これは木材の色です。博物館1階の天井には静岡市産木材で作った細長い板(ルーバー)を並べて取り付ける予定です。この黒い金具はそのルーバーを設置するときに使用するものです。

今はまだ木材のルーバーが取り付けられていない状態なので無機質な印象ですが、完成時には木材の柔らかい印象も加わり、また違った雰囲気になるはずです。

建物内での見学を終え、次はいよいよ実際に工事に使う道具を使って作業を体験してみます!

【体験に使った道具「ハッカー」】

ハッカー.jpg

まず、このハッカーという工具を使って作業を体験しました。
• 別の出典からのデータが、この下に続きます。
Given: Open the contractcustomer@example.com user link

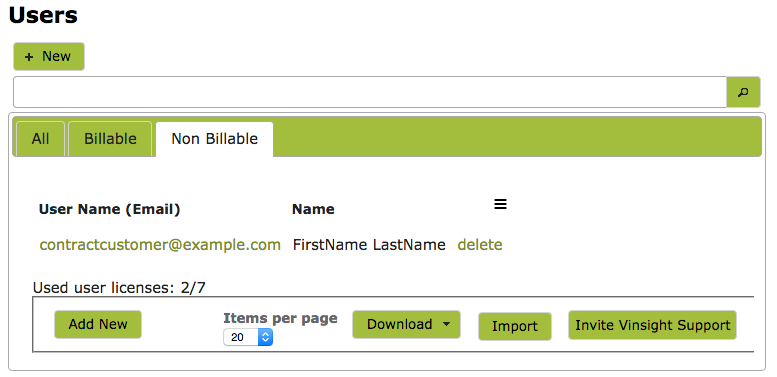Looking at the screenshot, I should tap(160, 245).
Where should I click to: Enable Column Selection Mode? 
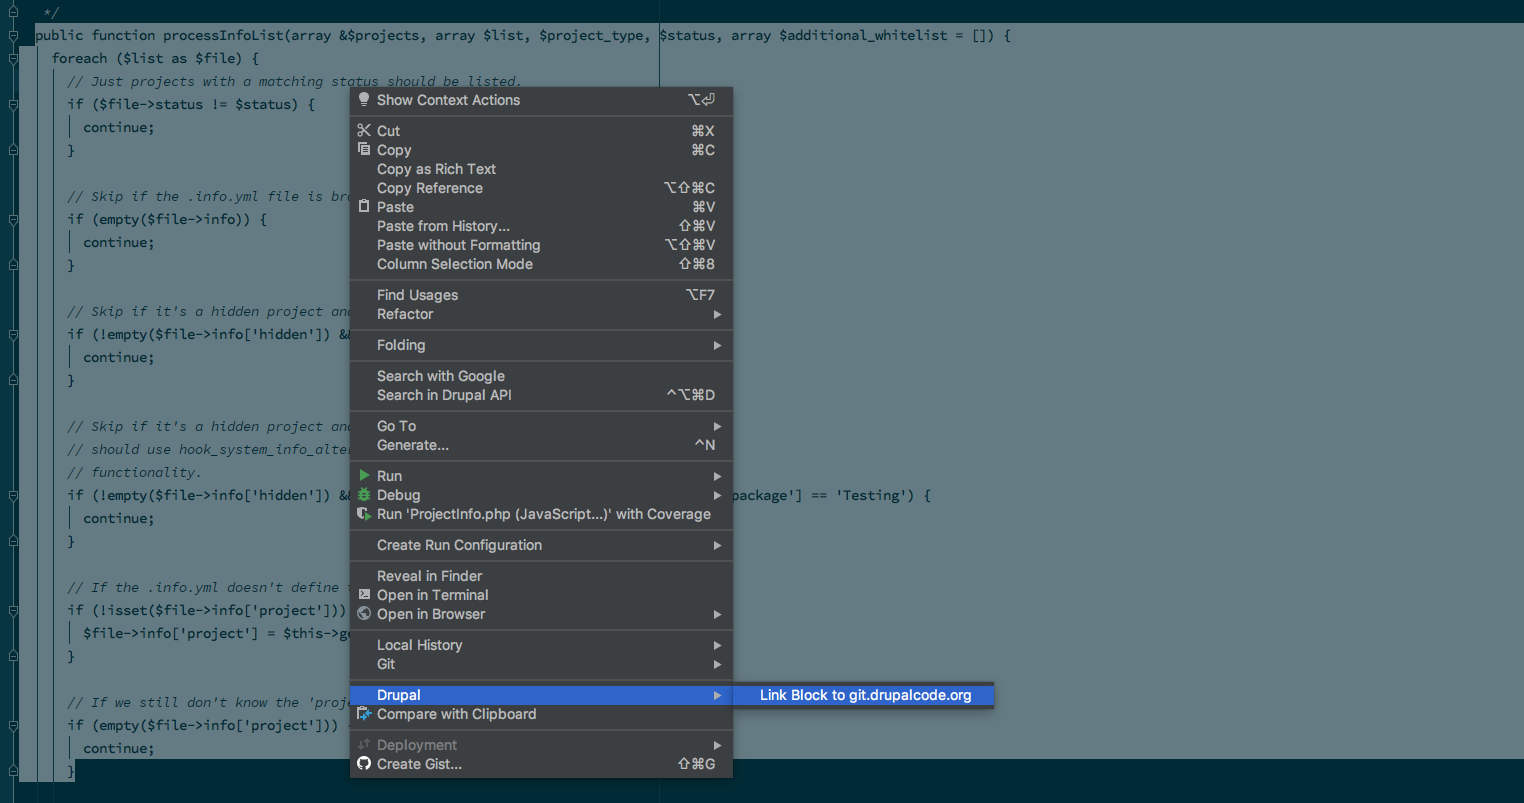455,264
この見慣れない道具、どのように使うかというと...、鉄筋同士をつなぎとめる作業をするときに使います。

鉄筋組み.jpg

ハッカー先端のかぎ状のひっかけ部分に結束線(けっそくせん)という針金をひっかけ、くるくると回しながら鉄筋同士を針金でつなぎとめていきます。

職人さんに教わりながら実践しますがなかなか難しそうです。何度が繰り返すうちに上手にできるようになっていきました。「将来、鉄筋屋さんになれる!」と職人さんも太鼓判を押してくれました。



続いて、もう少し大きな工具「インパクトドライバー」に挑戦です。

【インパクトドライバーを使って作業を体験中です】

〇インパクトドライバー実践.jpg

インパクトドライバーは電動のドライバーです。

この工具を使ってボルトを締めたり、ゆるめたりして、足場を組む作業を体験しました。

他にもいくつかの作業を体験し、最後は工事現場の重機(クローラークレーン)に体験乗車しました!

【とっても大きなクレーン】

クレーン.jpg

真下に立って見上げてみると、その大きさをさらに実感できます。ずっと見上げていると首が痛くなってしまうほどです。参加者の皆さんもこの日一番盛り上がっている様子でした!

体験乗車.jpg

操縦席に座らせてもらいながら、中にあるいくつかのモニターや映し出される映像についていろいろと教えてもらいました。

記念撮影.jpg

最後に記念撮影をして、職場体験は終了しました。

歴史博物館の建設工事は現在も着々と進んでいます。現場の周囲には仮囲いが設置されていますが、囲いを悠々と超す高さまで建物は出来上がってきていますので、駿府城公園などに立ち寄った際はぜひ外からご覧になってください。

今後も工事の進捗や、展示製作の様子についてお知らせしていきます。